Today was both wonderful and scary. The wonderful part was getting paint for the living room with Shamika and then our sitting down for a yummy dinner in the Mission together. I think that is the first time we have hung out together like that in a very long time.
The wonderful company helped me recover a bit from a very emotional shrink head session. It is a fact that this past year caused me to have a complete and total mental breakdown in the medical sense. The night C "brokeup" with me I began having panic attacks that only got worse. The major depression slowly came on until I hit the lowest of lows when C took me off the insurance a week before my next preop appointments. I was already having a difficult time maintain my sanity but that last bit of utter abandonment and cruelty to some one that I had spent 9 years of my life with was when I really hit the lowest point of the year.

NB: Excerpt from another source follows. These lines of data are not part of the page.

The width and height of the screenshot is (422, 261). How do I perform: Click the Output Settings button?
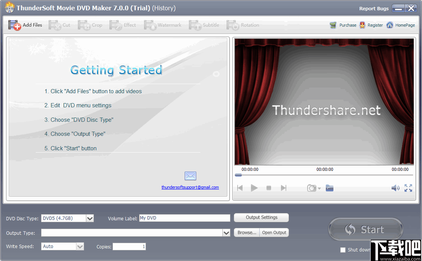(x=261, y=218)
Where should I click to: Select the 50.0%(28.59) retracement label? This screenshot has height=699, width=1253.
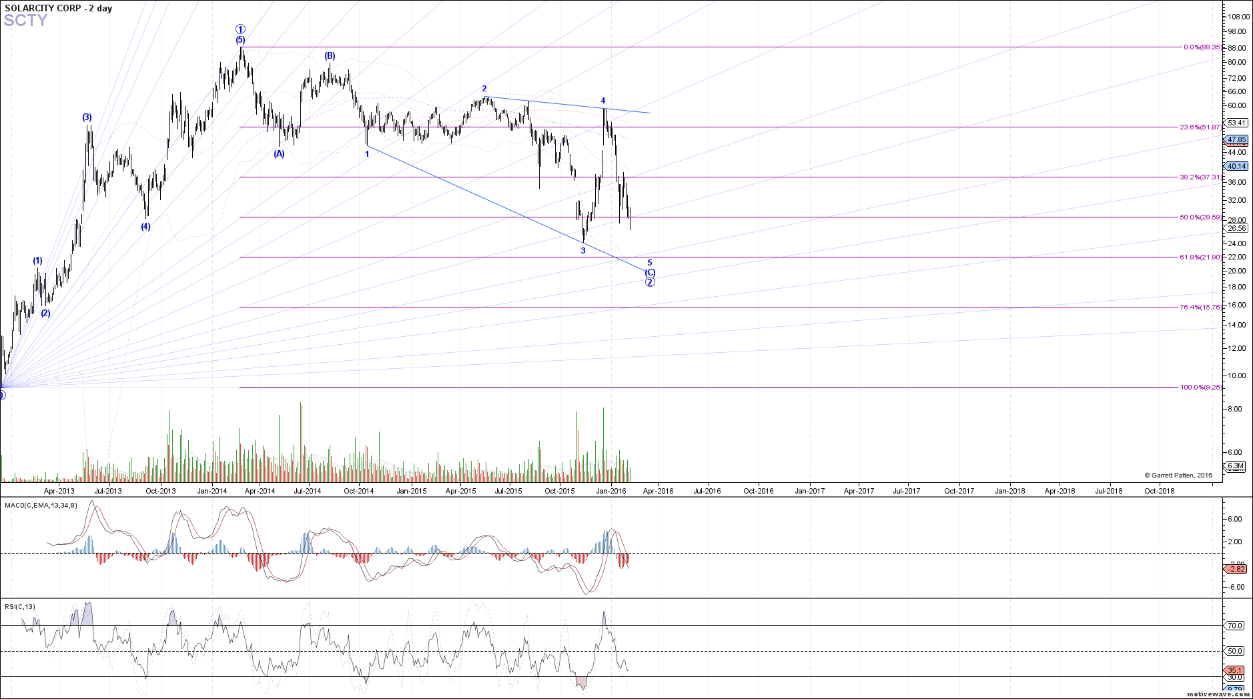pyautogui.click(x=1200, y=217)
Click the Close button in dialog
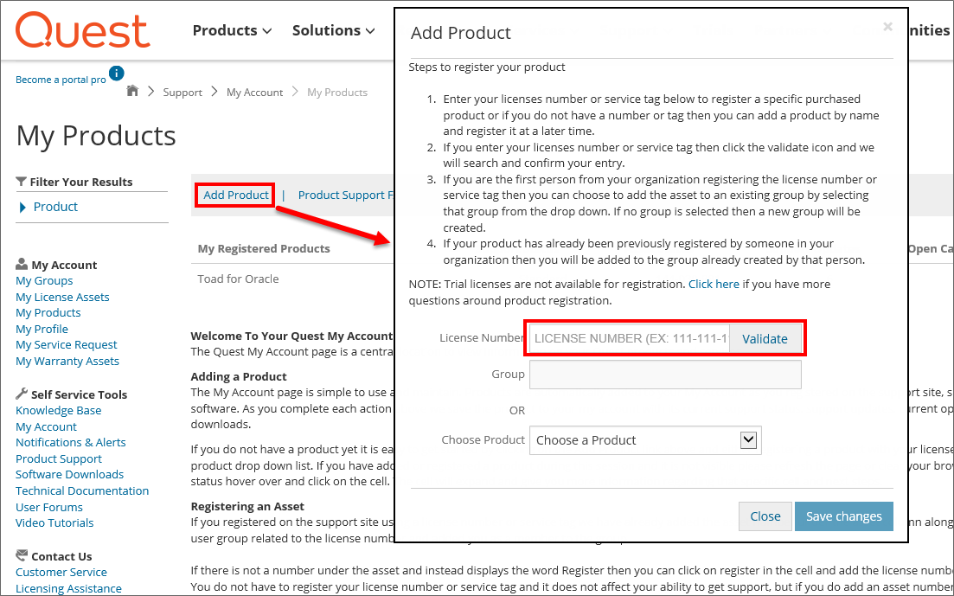 (765, 516)
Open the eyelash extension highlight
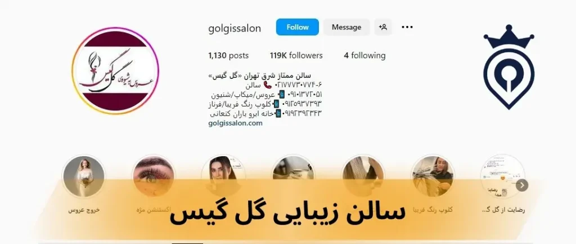This screenshot has width=576, height=244. 154,176
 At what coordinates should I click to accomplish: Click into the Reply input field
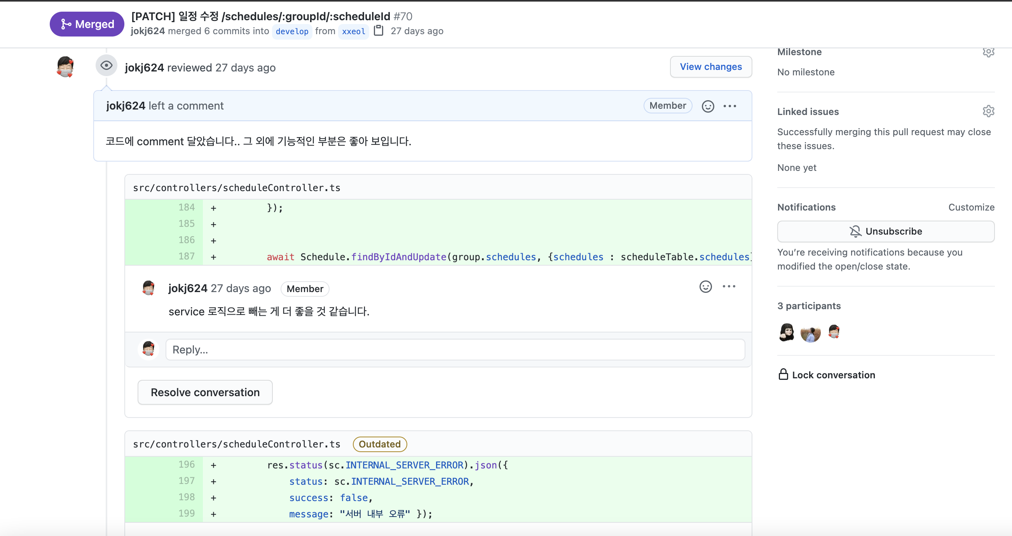coord(455,349)
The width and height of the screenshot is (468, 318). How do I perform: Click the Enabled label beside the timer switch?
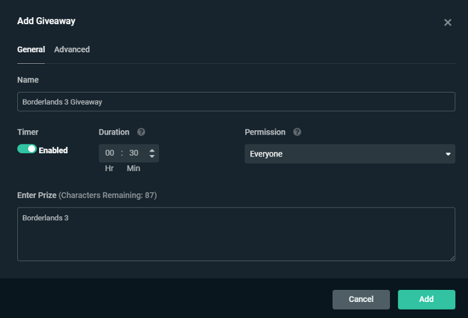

And it is that last betrayal by him that I just cannot get beyond. The lexapro and now added wellbutrin keeps me functional without being a big ball of tears all the time and the ativan are for when a panic attack is coming on which happen only these days when I see the ex. The depression has not eased up and in fact has flared up more as things in my life are still stressful. My ability to cope with my current day life has been severely weakend.
The panic attacks were the one reason why I needed to not see him. But all the drugs in the world are not going to help me get beyond this one issue that is keeping me from regaining some of my mental health. Not to forget the ability to trust people ever again.
But how does one recover from such a blow? I don't know nor does my pdoc know what to do about it. I feel so helpless in this situation. Everyday I shed a tear of sadness for what transpired between us. For being, so utterly abandoned by someone who I've stood by during their bad times. For loosing my best friend, my family, my innocence.